実際に災害などが起こった際にいつもと違う雰囲気を感じて泣き出しまう子どももいるでしょう。
それによって避難が遅れると被害が拡大してしまう可能性もあります。
そこで繰り返し避難訓練に参加することでどのような行動を取るのか知ると、子どもは落ち着くことができるでしょう。
また、勝手に動くのではなく、保育士の指示に従って行動することが大事です。
日頃から朝のお集まりの時間などで保育士の周りに集まって静かに話を聞く習慣をつけておくことが必要です。

保育士にとってのねらい

保育士にとってのねらいは以下のとおりです。
・実際に避難が必要となった時に冷静な判断ができるようになる
・子どもたちに対して適切な指示を出して安全に避難させる
・訓練時の個人や全体の行動を振り返り、改善点を洗い出す

実際の災害発生時に保育士がパニックになってしまうと、子どもたちも動揺してしまいます。
避難訓練は保育士が適切な行動を取れるようになる練習の場でもあり、問題が見つかれば改善点を考え、実際に災害等が起きた時に備えることができます。

保護者にとってのねらい

保護者が避難訓練に実際に参加する機会は限られていますが、保護者にとってもねらいはあります。

・災害時の園との連絡方法や引き渡し方法を知る

保護者も参加する避難訓練として引き取り訓練を行なっている保育園もあります。
災害の際は通常の保育室とは異なる場所(園庭やホールなど)での引き取りとなるので、訓練の際に避難経路の確認や引き取る際の手順を確認します。

「避難訓練の大切さ」園児へどう伝える?

避難訓練を実施する前に保育士は子どもたちに対してなぜ避難訓練を実施する必要があるのか・避難訓練ではどのように行動しなければならないのか説明します。
子どもたちの理解を促すには分かりやすく伝えることが大切です。
言葉だけでは伝わらないものでも、視覚に訴えることで伝わりやすくなります。

絵本や紙芝居の読み聞かせ

災害をテーマにした絵本や紙芝居の読み聞かせはおすすめの方法です。
災害に関連する用語は幼児にとって難しいものが多く、口頭での説明だけでは理解が難しいですが、イラストがあることで子どもたちはイメージしやすくなります。
また、絵本や紙芝居はストーリー性があるため、子どもたちは楽しみながら防災に関する知識を身につけられるでしょう。
絵本ナビでは、防災の絵本・紙芝居の特集ページにておすすめ作品が紹介されています。
絵本・紙芝居選びの参考にするとよいでしょう。

参考:絵本ナビ テーマ 防災の絵本・紙芝居
https://www.ehonnavi.net/special.asp?n=1984

パネルシアターやペープサート、保育士による寸劇

紙でできた人形や保育士自身が動くと子どもたちの注目が集まります。
子どもたちに強いインパクトを残したい時は、パネルシアターやペープサート、保育士が演じる寸劇をするとよいでしょう。
物語は保育士がオリジナルで作る必要がありますが、子どもたちに伝えたい内容を盛り込むことができます。
寸劇では保育士が園児役になり、災害が発生した場合に取るべき行動・取ってはいけない行動を示していきます。
劇の途中で「こんなときはどうすればいいかな?」「なにがいけなかったかな?」といった声かけをすると参加型となり、子どもたちも楽しみながら避難訓練に対する理解を深めていくでしょう。

クイズの出題

幼児に対しては避難訓練に関連したクイズを用意するのもよいでしょう。
例えば、避難訓練の際に用いられる言葉「おかしもち」を使って避難する時の約束事を確認します。

【お】おさない
【か】かけない(走らない)
【し】しゃべらない
【も】もどらない
【ち】ちかよらない

例:「急いで逃げないといけないから走って逃げた。
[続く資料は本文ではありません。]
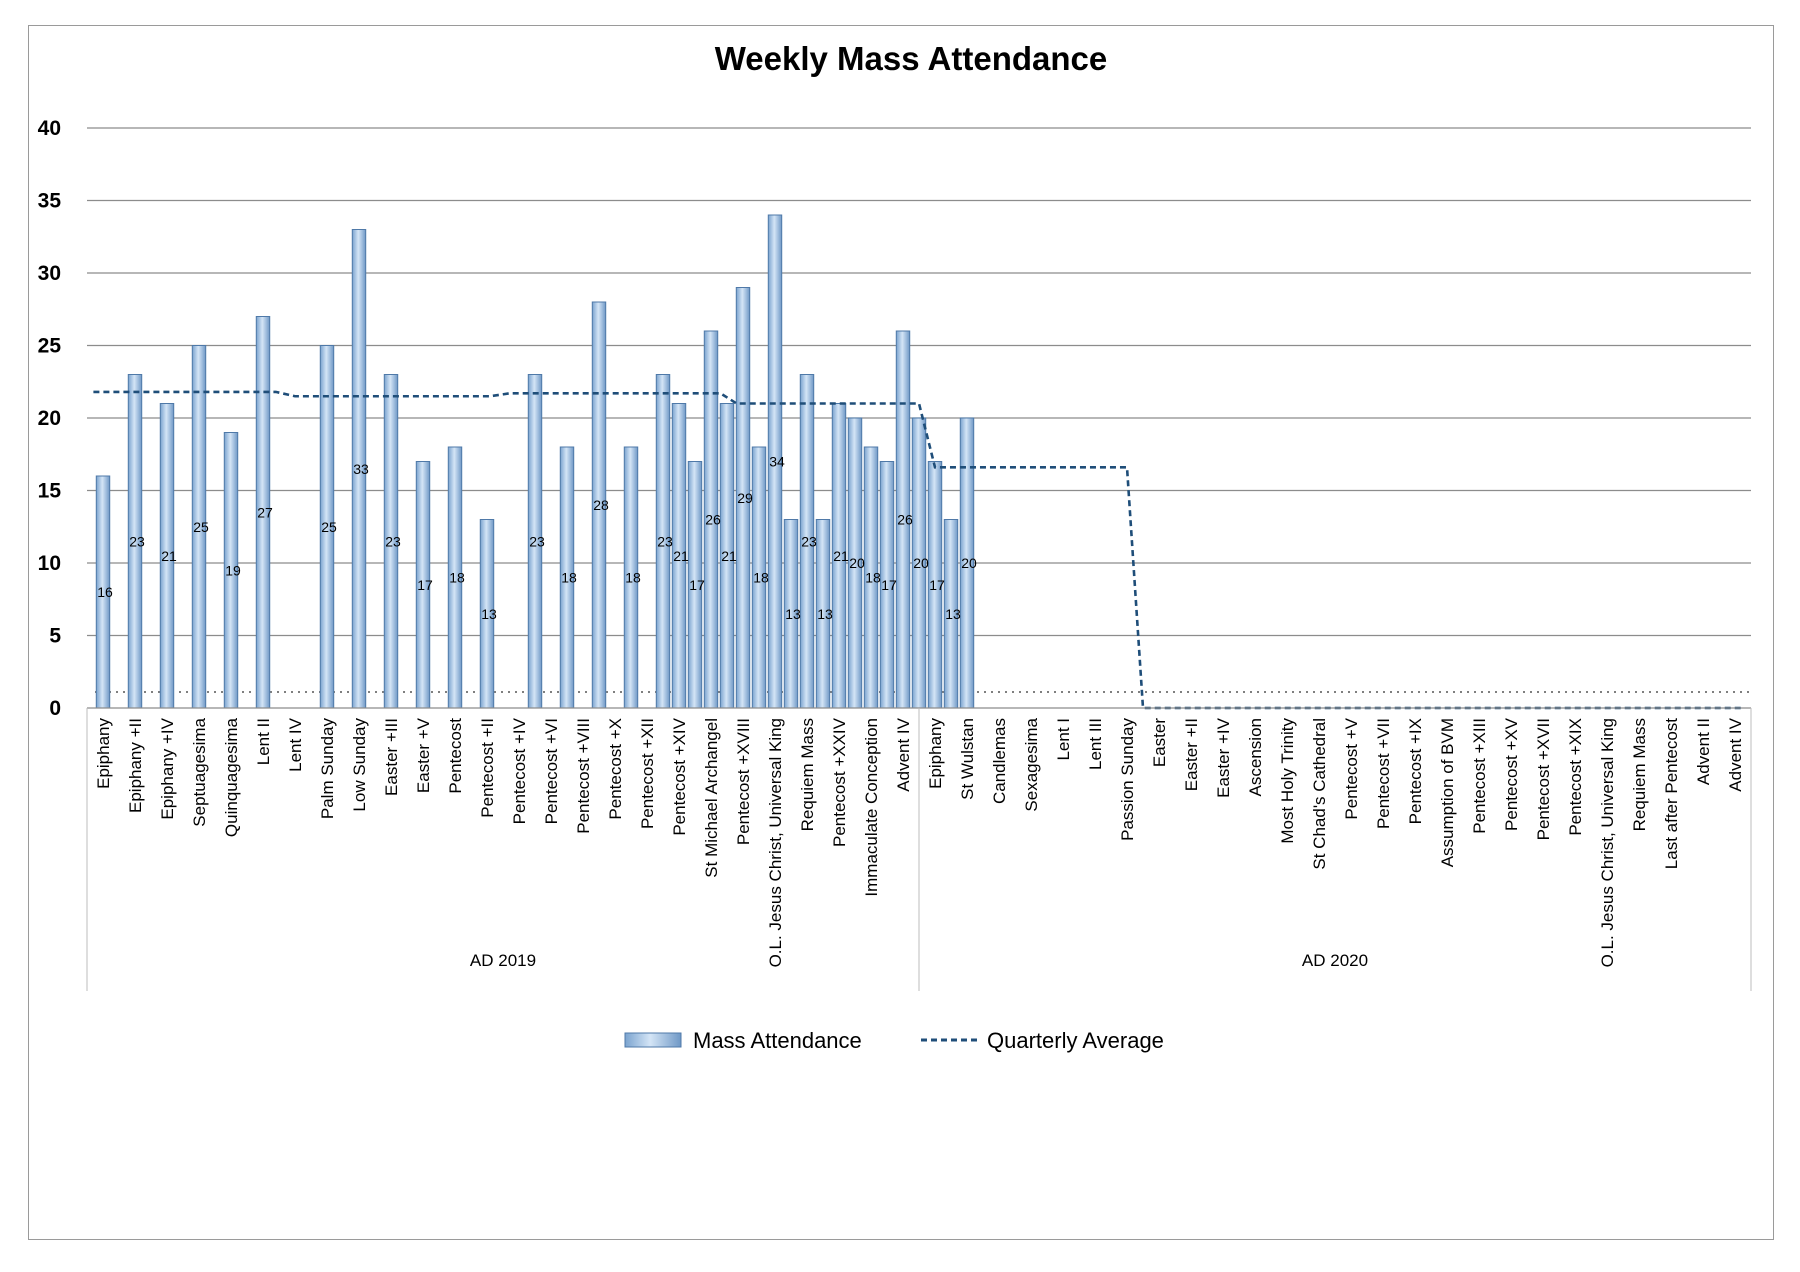 This screenshot has width=1800, height=1272. Describe the element at coordinates (361, 469) in the screenshot. I see `data-label: 33` at that location.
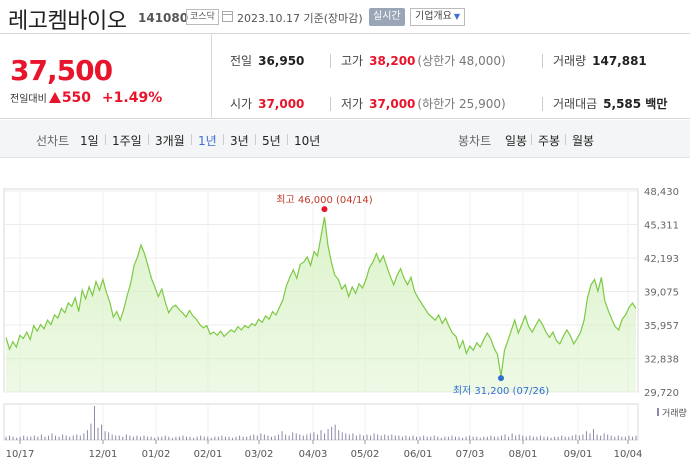 The height and width of the screenshot is (472, 690). I want to click on calendar-icon, so click(228, 16).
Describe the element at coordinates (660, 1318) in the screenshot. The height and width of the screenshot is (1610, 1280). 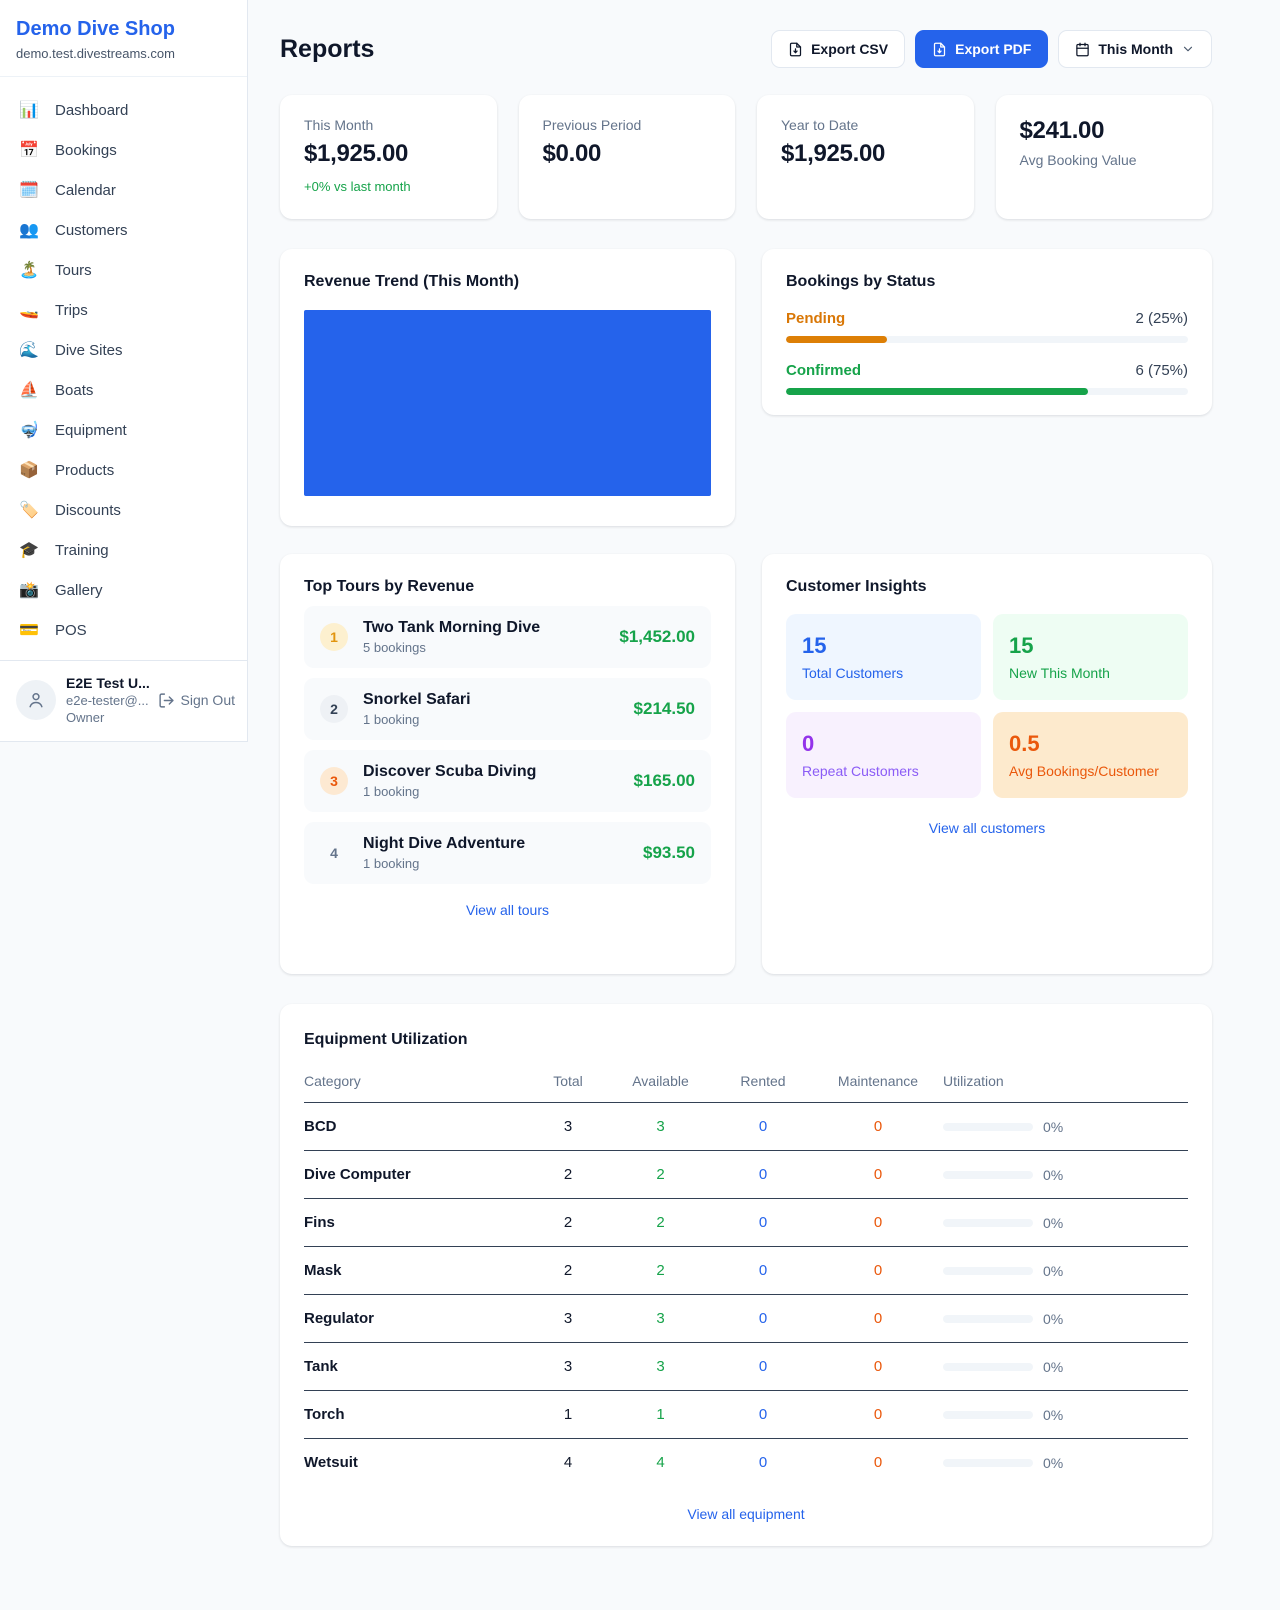
I see `cell-available: 3` at that location.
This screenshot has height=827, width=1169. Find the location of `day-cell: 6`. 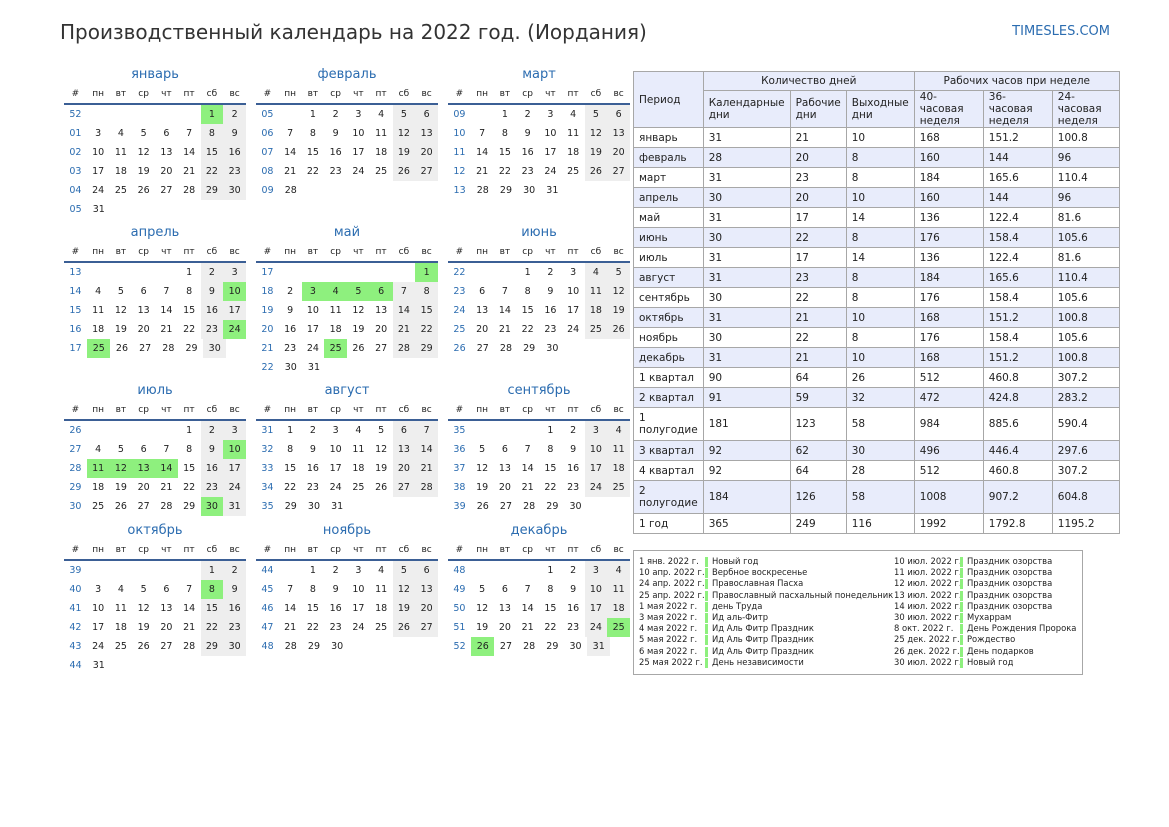

day-cell: 6 is located at coordinates (426, 114).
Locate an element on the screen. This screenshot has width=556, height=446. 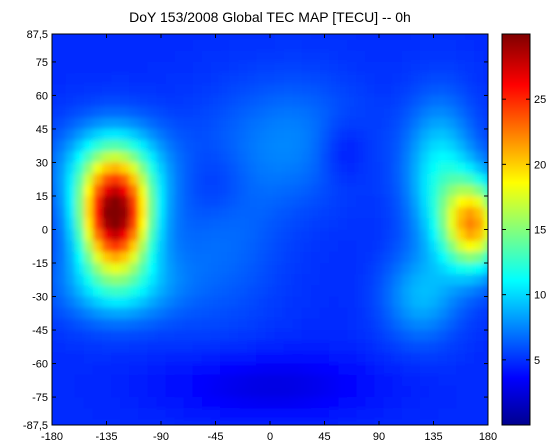
x-tick-label: -135 is located at coordinates (106, 437).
〇か×か?」(答え×)

保育園で避難訓練をするための準備

毎月実施する避難訓練には準備が欠かせません。
必要とされる準備には避難訓練計画の作成やマニュアル作成、実際の避難の際に持ち出す用具のチェックがあります。

避難訓練の計画をしっかり立てる

避難訓練計画の作成の際は、まず年間計画を立てます。
想定される災害には、地震、火災、台風、大雨、大雪、洪水、土砂災害、津波などがあります。
地震の場合は震度4と震度7では被害状況も異なり、避難方法や手段も違います。
このため様々な状況に対応できるよう、年間を通して計画を立てていきます。
また、災害だけでなく不審者が出没した時の避難も含めて考えましょう。
年間計画書に盛り込むべき内容には、下記のものがあります。

避難訓練 年間計画書項目例
・実施予定日と時間
・想定災害(地震・火災・台風、引き渡し、不審者対応など)
・想定災害規模(震度6の地震で調理室より出火、園庭遊び中に震度4の地震発生など)
・目的・ねらい
・指導内容や留意点

年間計画を作成したら、各避難訓練の担当者はデイリープログラムを作成して当日の流れや職員の動きがわかるようにします。

災害別のマニュアルを作成する

前述したように災害によってその訓練内容は異なります。
想定した災害に応じた避難ができるよう、それぞれの避難の仕方をまとめます。
併せて職員全員の役割分担や避難経路、避難場所の地図、避難の際の準備物などを掲載し、マニュアルとして整備しておくと避難訓練の際にも活用できるでしょう。

避難訓練に必要な道具を準備する

経済産業省『想定外から子どもを守る保育施設のための防災ハンドブック』には防災グッズのチェックリストが掲載されています。
持ち出し用リュックの中身と、保育園と避難先に備蓄しておく日用品・食料品のリストがありますので、参考にして準備するとよいでしょう。

参考:経済産業省 想定外から子どもを守る保育施設のための防災ハンドブック
https://bosaijapan.jp/app/uploads/2018/12/METI.pdf

保育ICTシステム「うぇぶさくら」で情報共有や管理を

避難訓練の実施連絡や実際に災害が発生して避難した時にはICTシステムを活用して保護者に連絡を取ることができます。
総合保育支援システム「うぇぶさくら」にはメッセージ機能があります。
保育園から保護者へメッセージが送信でき、既読機能がついているので災害時の安否確認にも使用できます。
電話がつながりにくい状況でも保護者に一斉送信できるので、迅速に保護者へメッセージを伝えたい時には有効活用できるでしょう。

▼総合保育管理システム うぇぶさくら
https://web-sakura.jp/

弊社でもうぇぶさくらを取り扱っておりますので、お問い合わせはお気軽にどうぞ!
https://moqul.net/contact

まとめ

保育園の避難訓練では、保育士が冷静に判断して出した指示に従って子どもたちが安全に避難できるようになることをねらいとしています。
子どもたちに避難訓練の大切さを伝えるためには、絵本や紙芝居、寸劇などの視覚的な方法を用いてわかりやすく伝えると効果的です。
避難訓練の実施に当たっては年間計画を立て、当日のデイリープログラムを作り、各保育士が担当する役割を担います。
災害時の迅速な安否確認にはICTシステムのメッセージ機能を活用することができるでしょう。